● **Work request**: Please give the data again in full, precisely as it is written.

● **Items from a dataset**:
☆ ☆ ☆

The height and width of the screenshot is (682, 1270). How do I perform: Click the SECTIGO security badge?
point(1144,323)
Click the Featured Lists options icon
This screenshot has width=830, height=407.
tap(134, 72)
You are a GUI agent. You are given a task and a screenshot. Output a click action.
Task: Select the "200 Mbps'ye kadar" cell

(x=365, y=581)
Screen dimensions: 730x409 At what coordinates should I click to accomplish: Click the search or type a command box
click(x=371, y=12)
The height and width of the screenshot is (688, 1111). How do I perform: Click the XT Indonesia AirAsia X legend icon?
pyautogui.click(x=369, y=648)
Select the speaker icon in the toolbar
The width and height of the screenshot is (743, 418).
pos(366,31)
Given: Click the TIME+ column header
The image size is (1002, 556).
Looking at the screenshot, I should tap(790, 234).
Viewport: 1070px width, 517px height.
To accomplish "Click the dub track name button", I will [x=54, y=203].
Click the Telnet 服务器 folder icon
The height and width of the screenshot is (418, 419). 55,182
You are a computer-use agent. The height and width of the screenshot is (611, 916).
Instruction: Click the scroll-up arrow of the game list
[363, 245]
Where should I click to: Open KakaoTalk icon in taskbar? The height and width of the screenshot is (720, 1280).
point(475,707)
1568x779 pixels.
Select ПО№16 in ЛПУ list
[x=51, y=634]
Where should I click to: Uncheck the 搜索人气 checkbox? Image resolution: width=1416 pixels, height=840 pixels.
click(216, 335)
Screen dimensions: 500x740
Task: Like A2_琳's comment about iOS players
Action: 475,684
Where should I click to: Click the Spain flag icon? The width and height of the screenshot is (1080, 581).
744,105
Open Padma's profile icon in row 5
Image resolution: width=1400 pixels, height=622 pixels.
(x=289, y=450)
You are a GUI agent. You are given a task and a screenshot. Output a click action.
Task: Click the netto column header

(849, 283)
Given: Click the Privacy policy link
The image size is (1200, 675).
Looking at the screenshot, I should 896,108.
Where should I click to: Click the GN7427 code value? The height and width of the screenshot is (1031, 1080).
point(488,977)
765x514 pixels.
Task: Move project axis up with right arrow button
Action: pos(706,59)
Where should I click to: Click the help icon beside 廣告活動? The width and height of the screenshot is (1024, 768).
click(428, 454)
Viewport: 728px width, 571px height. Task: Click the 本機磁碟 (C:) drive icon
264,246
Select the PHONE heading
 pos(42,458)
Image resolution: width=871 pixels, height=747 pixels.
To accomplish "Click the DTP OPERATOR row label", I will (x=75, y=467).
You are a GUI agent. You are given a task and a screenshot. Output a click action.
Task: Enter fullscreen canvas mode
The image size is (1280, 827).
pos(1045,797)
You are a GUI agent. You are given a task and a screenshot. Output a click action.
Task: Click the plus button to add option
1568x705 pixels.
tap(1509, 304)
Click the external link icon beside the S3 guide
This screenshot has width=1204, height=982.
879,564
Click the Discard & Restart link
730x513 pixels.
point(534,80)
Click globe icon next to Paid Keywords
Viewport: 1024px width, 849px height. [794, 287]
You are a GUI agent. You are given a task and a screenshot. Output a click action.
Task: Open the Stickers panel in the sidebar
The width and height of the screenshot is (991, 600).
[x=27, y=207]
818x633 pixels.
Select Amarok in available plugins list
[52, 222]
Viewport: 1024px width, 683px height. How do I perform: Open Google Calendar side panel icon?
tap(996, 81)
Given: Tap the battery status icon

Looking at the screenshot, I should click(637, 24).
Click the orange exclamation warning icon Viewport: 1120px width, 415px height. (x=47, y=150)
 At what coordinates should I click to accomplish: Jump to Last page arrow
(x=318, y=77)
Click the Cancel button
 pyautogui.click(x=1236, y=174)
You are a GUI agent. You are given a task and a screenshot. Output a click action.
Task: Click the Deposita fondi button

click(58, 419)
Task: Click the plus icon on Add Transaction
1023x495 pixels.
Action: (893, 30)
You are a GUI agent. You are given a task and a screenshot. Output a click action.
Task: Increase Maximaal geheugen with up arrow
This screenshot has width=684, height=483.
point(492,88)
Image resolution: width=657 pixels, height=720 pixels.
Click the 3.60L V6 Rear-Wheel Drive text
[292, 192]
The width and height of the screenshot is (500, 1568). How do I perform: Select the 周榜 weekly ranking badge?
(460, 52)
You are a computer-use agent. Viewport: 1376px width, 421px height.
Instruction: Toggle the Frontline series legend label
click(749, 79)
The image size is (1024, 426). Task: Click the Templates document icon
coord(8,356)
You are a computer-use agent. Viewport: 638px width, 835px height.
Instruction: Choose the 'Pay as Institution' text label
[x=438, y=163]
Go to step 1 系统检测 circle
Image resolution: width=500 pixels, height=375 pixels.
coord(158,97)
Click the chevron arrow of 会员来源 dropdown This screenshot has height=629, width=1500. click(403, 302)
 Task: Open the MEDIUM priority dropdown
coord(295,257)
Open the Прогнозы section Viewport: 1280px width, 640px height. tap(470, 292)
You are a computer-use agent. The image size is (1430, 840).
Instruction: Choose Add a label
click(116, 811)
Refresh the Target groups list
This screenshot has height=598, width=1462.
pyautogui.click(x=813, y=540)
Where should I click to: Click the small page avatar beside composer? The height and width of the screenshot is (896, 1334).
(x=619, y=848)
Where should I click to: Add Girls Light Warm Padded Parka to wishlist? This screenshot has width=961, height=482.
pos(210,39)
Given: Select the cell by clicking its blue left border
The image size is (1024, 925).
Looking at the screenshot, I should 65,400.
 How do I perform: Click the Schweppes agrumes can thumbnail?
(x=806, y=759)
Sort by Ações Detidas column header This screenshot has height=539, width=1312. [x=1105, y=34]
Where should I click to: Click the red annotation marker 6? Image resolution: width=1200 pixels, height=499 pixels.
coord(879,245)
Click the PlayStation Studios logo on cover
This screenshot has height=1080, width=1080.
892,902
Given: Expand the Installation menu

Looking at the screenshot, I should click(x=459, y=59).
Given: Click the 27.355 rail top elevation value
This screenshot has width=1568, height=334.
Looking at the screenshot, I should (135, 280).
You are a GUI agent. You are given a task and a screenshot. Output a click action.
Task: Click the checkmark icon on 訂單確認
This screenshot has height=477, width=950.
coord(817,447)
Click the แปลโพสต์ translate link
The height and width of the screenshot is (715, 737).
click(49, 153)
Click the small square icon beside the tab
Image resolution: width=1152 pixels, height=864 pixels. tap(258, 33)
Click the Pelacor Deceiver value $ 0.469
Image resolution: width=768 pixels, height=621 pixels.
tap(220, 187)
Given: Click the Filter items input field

☆ ☆ ☆

● **Exercise output**:
The height and width of the screenshot is (682, 1270). How do I perform: Click the SECTIGO security badge?
point(1144,323)
Click the Featured Lists options icon
This screenshot has width=830, height=407.
tap(134, 72)
You are a GUI agent. You are given a task and a screenshot. Output a click action.
Task: Select the "200 Mbps'ye kadar" cell

(x=365, y=581)
Screen dimensions: 730x409 At what coordinates should I click to accomplish: Click the search or type a command box
click(x=371, y=12)
The height and width of the screenshot is (688, 1111). How do I perform: Click the XT Indonesia AirAsia X legend icon?
pyautogui.click(x=369, y=648)
Select the speaker icon in the toolbar
The width and height of the screenshot is (743, 418).
pos(366,31)
Given: Click the TIME+ column header
The image size is (1002, 556).
Looking at the screenshot, I should tap(790, 234).
Viewport: 1070px width, 517px height.
To accomplish "Click the dub track name button", I will [x=54, y=203].
Click the Telnet 服务器 folder icon
The height and width of the screenshot is (418, 419). 55,182
You are a computer-use agent. The height and width of the screenshot is (611, 916).
Instruction: Click the scroll-up arrow of the game list
[363, 245]
Where should I click to: Open KakaoTalk icon in taskbar? The height and width of the screenshot is (720, 1280).
point(475,707)
1568x779 pixels.
Select ПО№16 in ЛПУ list
[x=51, y=634]
Where should I click to: Uncheck the 搜索人气 checkbox? Image resolution: width=1416 pixels, height=840 pixels.
click(216, 335)
Screen dimensions: 500x740
Task: Like A2_琳's comment about iOS players
Action: 475,684
Where should I click to: Click the Spain flag icon? The width and height of the screenshot is (1080, 581).
744,105
Open Padma's profile icon in row 5
Image resolution: width=1400 pixels, height=622 pixels.
(x=289, y=450)
You are a GUI agent. You are given a task and a screenshot. Output a click action.
Task: Click the netto column header

(849, 283)
Given: Click the Privacy policy link
The image size is (1200, 675).
Looking at the screenshot, I should 896,108.
Where should I click to: Click the GN7427 code value? The height and width of the screenshot is (1031, 1080).
point(488,977)
765x514 pixels.
Task: Move project axis up with right arrow button
Action: pos(706,59)
Where should I click to: Click the help icon beside 廣告活動? The width and height of the screenshot is (1024, 768).
click(428, 454)
Viewport: 728px width, 571px height. Task: Click the 本機磁碟 (C:) drive icon
264,246
Select the PHONE heading
 pos(42,458)
Image resolution: width=871 pixels, height=747 pixels.
To accomplish "Click the DTP OPERATOR row label", I will (x=75, y=467).
You are a GUI agent. You are given a task and a screenshot. Output a click action.
Task: Enter fullscreen canvas mode
The image size is (1280, 827).
pos(1045,797)
You are a GUI agent. You are given a task and a screenshot. Output a click action.
Task: Click the plus button to add option
1568x705 pixels.
tap(1509, 304)
Click the external link icon beside the S3 guide
This screenshot has width=1204, height=982.
879,564
Click the Discard & Restart link
730x513 pixels.
point(534,80)
Click globe icon next to Paid Keywords
Viewport: 1024px width, 849px height. [794, 287]
You are a GUI agent. You are given a task and a screenshot. Output a click action.
Task: Open the Stickers panel in the sidebar
The width and height of the screenshot is (991, 600).
[x=27, y=207]
818x633 pixels.
Select Amarok in available plugins list
[52, 222]
Viewport: 1024px width, 683px height. How do I perform: Open Google Calendar side panel icon?
tap(996, 81)
Given: Tap the battery status icon

Looking at the screenshot, I should click(637, 24).
Click the orange exclamation warning icon Viewport: 1120px width, 415px height. (x=47, y=150)
 At what coordinates should I click to accomplish: Jump to Last page arrow
(x=318, y=77)
Click the Cancel button
 pyautogui.click(x=1236, y=174)
You are a GUI agent. You are given a task and a screenshot. Output a click action.
Task: Click the Deposita fondi button

click(58, 419)
Task: Click the plus icon on Add Transaction
1023x495 pixels.
Action: (893, 30)
You are a GUI agent. You are given a task and a screenshot. Output a click action.
Task: Increase Maximaal geheugen with up arrow
This screenshot has width=684, height=483.
point(492,88)
Image resolution: width=657 pixels, height=720 pixels.
Click the 3.60L V6 Rear-Wheel Drive text
[292, 192]
The width and height of the screenshot is (500, 1568). How do I perform: Select the 周榜 weekly ranking badge?
(460, 52)
You are a computer-use agent. Viewport: 1376px width, 421px height.
Instruction: Toggle the Frontline series legend label
click(749, 79)
The image size is (1024, 426). Task: Click the Templates document icon
coord(8,356)
You are a computer-use agent. Viewport: 638px width, 835px height.
Instruction: Choose the 'Pay as Institution' text label
[x=438, y=163]
Go to step 1 系统检测 circle
Image resolution: width=500 pixels, height=375 pixels.
coord(158,97)
Click the chevron arrow of 会员来源 dropdown This screenshot has height=629, width=1500. click(403, 302)
 Task: Open the MEDIUM priority dropdown
coord(295,257)
Open the Прогнозы section Viewport: 1280px width, 640px height. tap(470, 292)
You are a computer-use agent. The image size is (1430, 840).
Instruction: Choose Add a label
click(116, 811)
Refresh the Target groups list
This screenshot has height=598, width=1462.
pyautogui.click(x=813, y=540)
Where should I click to: Click the small page avatar beside composer? The height and width of the screenshot is (896, 1334).
(x=619, y=848)
Where should I click to: Add Girls Light Warm Padded Parka to wishlist? This screenshot has width=961, height=482.
pos(210,39)
Given: Select the cell by clicking its blue left border
The image size is (1024, 925).
Looking at the screenshot, I should 65,400.
 How do I perform: Click the Schweppes agrumes can thumbnail?
(x=806, y=759)
Sort by Ações Detidas column header This screenshot has height=539, width=1312. [x=1105, y=34]
Where should I click to: Click the red annotation marker 6? Image resolution: width=1200 pixels, height=499 pixels.
coord(879,245)
Click the PlayStation Studios logo on cover
This screenshot has height=1080, width=1080.
892,902
Given: Expand the Installation menu

Looking at the screenshot, I should click(x=459, y=59).
Given: Click the 27.355 rail top elevation value
This screenshot has width=1568, height=334.
Looking at the screenshot, I should (135, 280).
You are a GUI agent. You are given a task and a screenshot. Output a click action.
Task: Click the checkmark icon on 訂單確認
This screenshot has height=477, width=950.
coord(817,447)
Click the แปลโพสต์ translate link
The height and width of the screenshot is (715, 737).
click(49, 153)
Click the small square icon beside the tab
Image resolution: width=1152 pixels, height=864 pixels. tap(258, 33)
Click the Pelacor Deceiver value $ 0.469
Image resolution: width=768 pixels, height=621 pixels.
tap(220, 187)
Given: Click the Filter items input field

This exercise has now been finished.